Steph: So in the midst of like their journey of healing and now as young adults their faith is strong which I think is so encouraging to anyone that’s listening that might have be going through hard times that have young kids that knows that stay strong in their faith because your example and obviously your wife’s example and our great God and His grace covers all of those things to help them in their journey and their faith. But I think that’s so encouraging to know that their faith stuck and that they’re all on the right path now, later on in life. Somebody is listening right now and going through a difficult journey, a difficult time right now. What is one thing you would encourage them in on staying on course? Like what kept you on the right path in the midst of all of these trials for so many years?
Keith: Well, if I would have tried to do it alone, this train would have been off the rails.
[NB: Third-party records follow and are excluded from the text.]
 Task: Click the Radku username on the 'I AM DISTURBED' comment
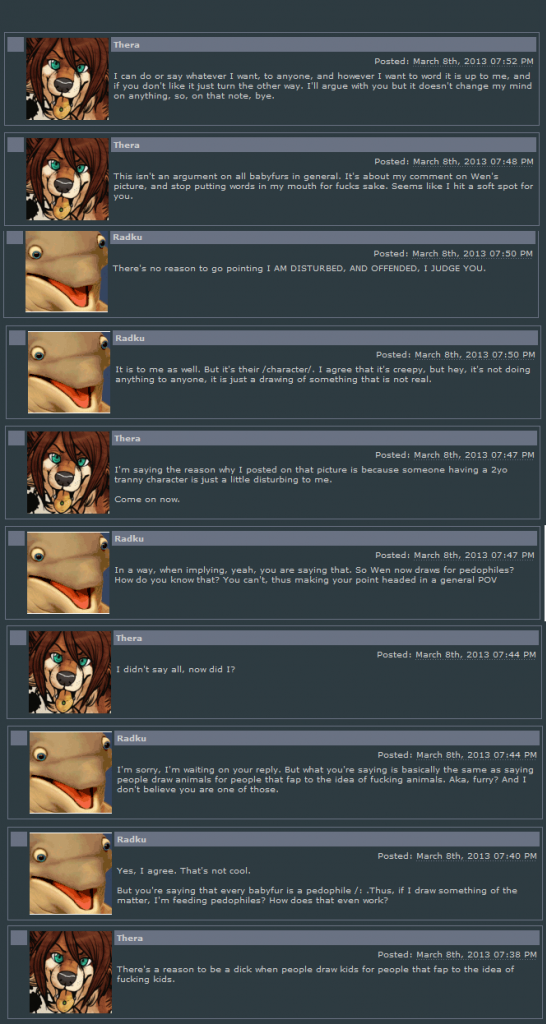(127, 237)
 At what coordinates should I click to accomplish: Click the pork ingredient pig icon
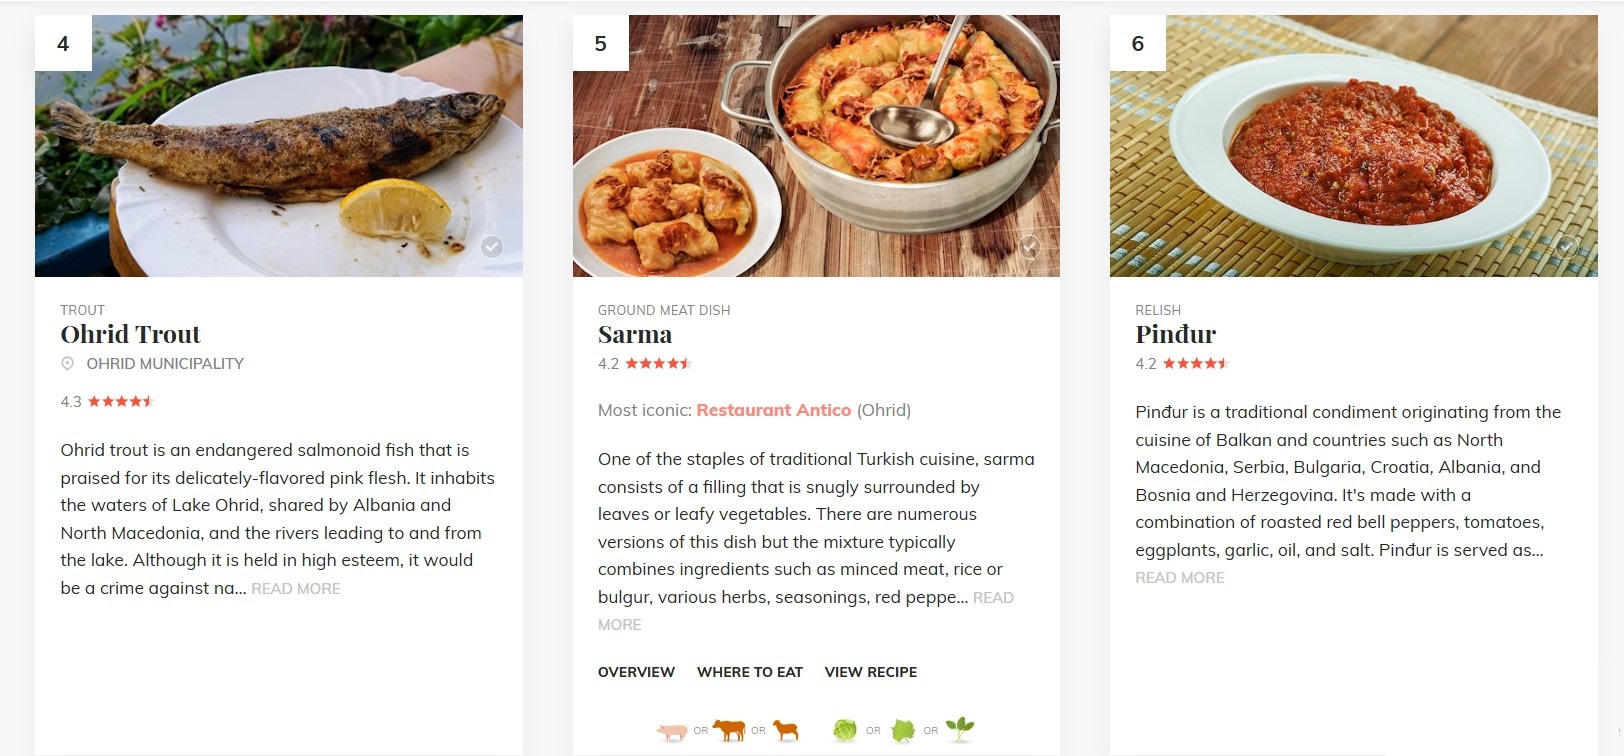click(672, 732)
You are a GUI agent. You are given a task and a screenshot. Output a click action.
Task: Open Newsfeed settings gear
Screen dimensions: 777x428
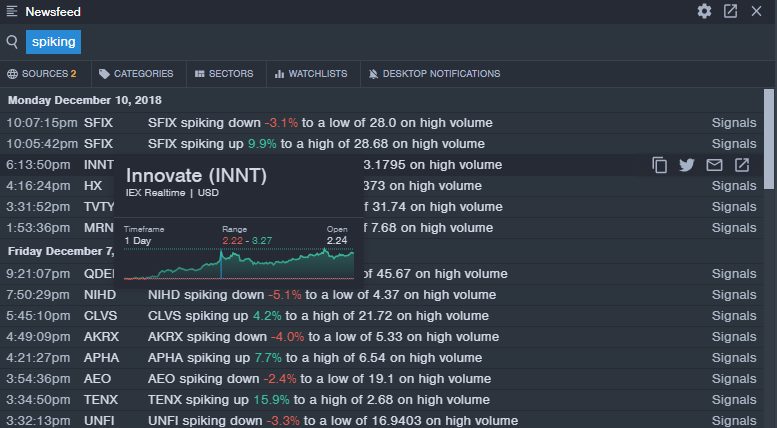[x=704, y=11]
To listeners who are walking through hardship or crisis: number one, stay strong in your own faith and pray. Just went through a uh little study with a group of guys on the book of James, chapter five, or there’s five or six verses just on pray when you are in need, know, rejoice when God has been good, you know. For getting the profit, somebody prayed for the rain to stop and the rain stopped. But more importantly, surround yourself with godly men and women. Surround, encourage your kids, help foster that, whatever that looks like, whether that’s you hosting, you know. I hosted a lot of kids at my house and God carried my kids, the children, through this process, not just through Cindy and I, but through a lot of surrogate mothers and fathers that they had. And there are a host of families that without them pouring into the kids and having that support around them, I think it would look very different. But God is good, God is faithful, that God does not want to see anyone hurt in going through that alone. That’s right.
Steph: It’s beautiful to be a part of the family of God. Yeah. Whether we’re walking through good times and praising and worshiping together, or going through hard times and being able to carry each other’s burdens. So, thank you so much. Thank you for being with us today. We appreciate your sharing. I know it’s vulnerable to share the hard parts of your story and open up those. Memories all over again, but I know your story is going to help someone else um run to their Savior.
Keith: Well, and Steph, thank you and bless you and bless God for that because this isn’t my story. Know, God says in His Word, in this world, you are going to have troubles. Cling to the Lord and again, surround yourself with Godly men and women that are there to support you and help carry you. We all need stretcher bearers in our life. Be a stretcher bearer for those that are in need.